▶ **ТЕКСТ ДЛЯ ИЗУЧЕНИЯ**:
----------------
Одним из способов самоутверждения личности является словесное самомоделирование, и этой задаче также служит диалогическая речь. Человек разыгрывает в слове свои социальные и психологические роли. Его реплики ориентированы на построение определенного образа, что также является деятельностью в своем роде эстетической.

Даже столь беглый обзор напоминает о множестве жизненных функций устной речи: речь практически целенаправленная, речь рефлекторная и этикетная, речь, обнаруживающая эмоции и реализующая интеллектуальные, идеологические ценности, речь, переживаемая в своей эстетической оформленности и служащая самоутверждению и самоосознанию личности.

Перед нами многообразие пересекающихся между собой мотивов речевого высказывания. Их отражение в литературе, однако, не было прямым и непосредственным. В литературном диалоге персонаж подавал свою реплику, потому что писателю нужно было дополнить изображение характера или миропонимания данного лица, или высказать его устами свое, авторское мнение, или изобразить среду и нравы, или подтолкнуть развитие событий. Сюжетные и характерологические мотивировки овладевали психологическими мотивами разговорного слова.

Литературные формы и функции прямой речи претерпели притом глубокие изменения. Многовековой затрудненный путь потребовался для того, чтобы мог возникнуть умышленно бессвязный, исполненный подводных течений диалог

прозы XX в.

<…>Русские сатирические журналы (второй половины XVIII в. — Примеч. сост.) уделяли много внимания критическому изображению прямой речи. Таков, например, "Опыт модного словаря щегольского наречия" в новиковском "Живописце" 1772 г.:

"Мужчина, притащи себя ко мне, я до тебя охотница. Ах, как ты славен! Ужесть, ужесть, я от тебя падаю!.. Ах… ха, ха, ха… Ах, мужчина, как ты забавен! Ужесть, ужесть; твои гнилые взгляды и томные вздохи и мертвого рассмешить могут. Ах, как ты славен, бесподобный болванчик!"

Натуралистическая "живописность" русской сатиры XVIII в. доходила даже до опытов фонетического воспроизведения осмеиваемой речевой манеры. Например, в комедии А. Копьева "Что наше, тово нам и не нада" (1794):

Княгиня(испугавшись): Ах, матуська! Сьтойта, паскари… аи! муха…

Machmere:Ax, мать ма! што йта за беда? Ну, правались ана акаянна! Ат тебя я эту пракляту девятку залажила, бог знат куды, да што у вас там?

Княгиня:Ницево–с… ох, тиотуська, как вы скусьны! Мавруся!

Мавруша:Чево–с?..

Княгиня:Так ницево, дусинька Мавруся! Пади сюды!

Мавруша(подходит к ней): Што, ma cousine?

Княгиня:Да сьто ты пристала ка мне? Пади проць!

Мавруша:Да вить вы сами кликали: ах, ma cousine, знаете, шта вы севодни больше блажите, нежели обыкновенно!
----------------
▶ **ВХОДНЫЕ ДАННЫЕ**:
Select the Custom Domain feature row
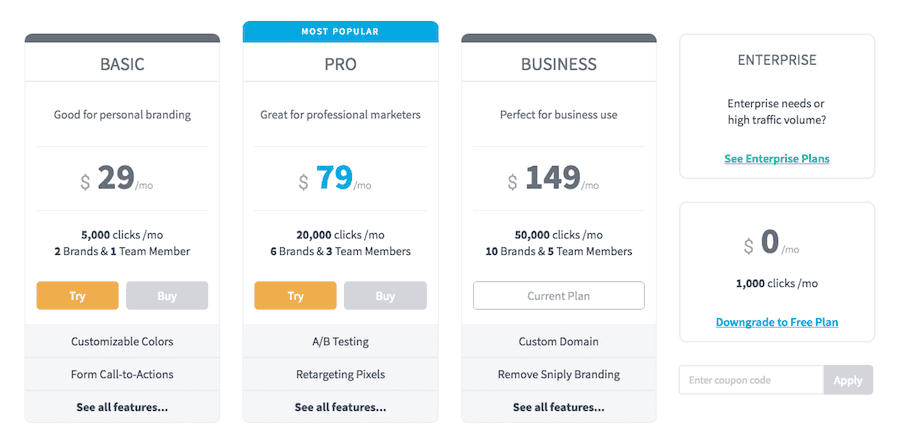Image resolution: width=900 pixels, height=444 pixels. tap(558, 341)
----------------
▶ **ЧТО ТРЕБУЕТСЯ СДЕЛАТЬ**:
Перепечатайте из текста для изучения всё, что идет от слов «Княгиня(испугавшись): Ах, матуська!» вплоть до слов «Мавруша:Чево–с?..». Перечень для работы не понадобится.

▶ **ОЖИДАЕМЫЙ ОТВЕТ**:
Княгиня(испугавшись): Ах, матуська! Сьтойта, паскари… аи! муха…

Machmere:Ax, мать ма! што йта за беда? Ну, правались ана акаянна! Ат тебя я эту пракляту девятку залажила, бог знат куды, да што у вас там?

Княгиня:Ницево–с… ох, тиотуська, как вы скусьны! Мавруся!

Мавруша:Чево–с?..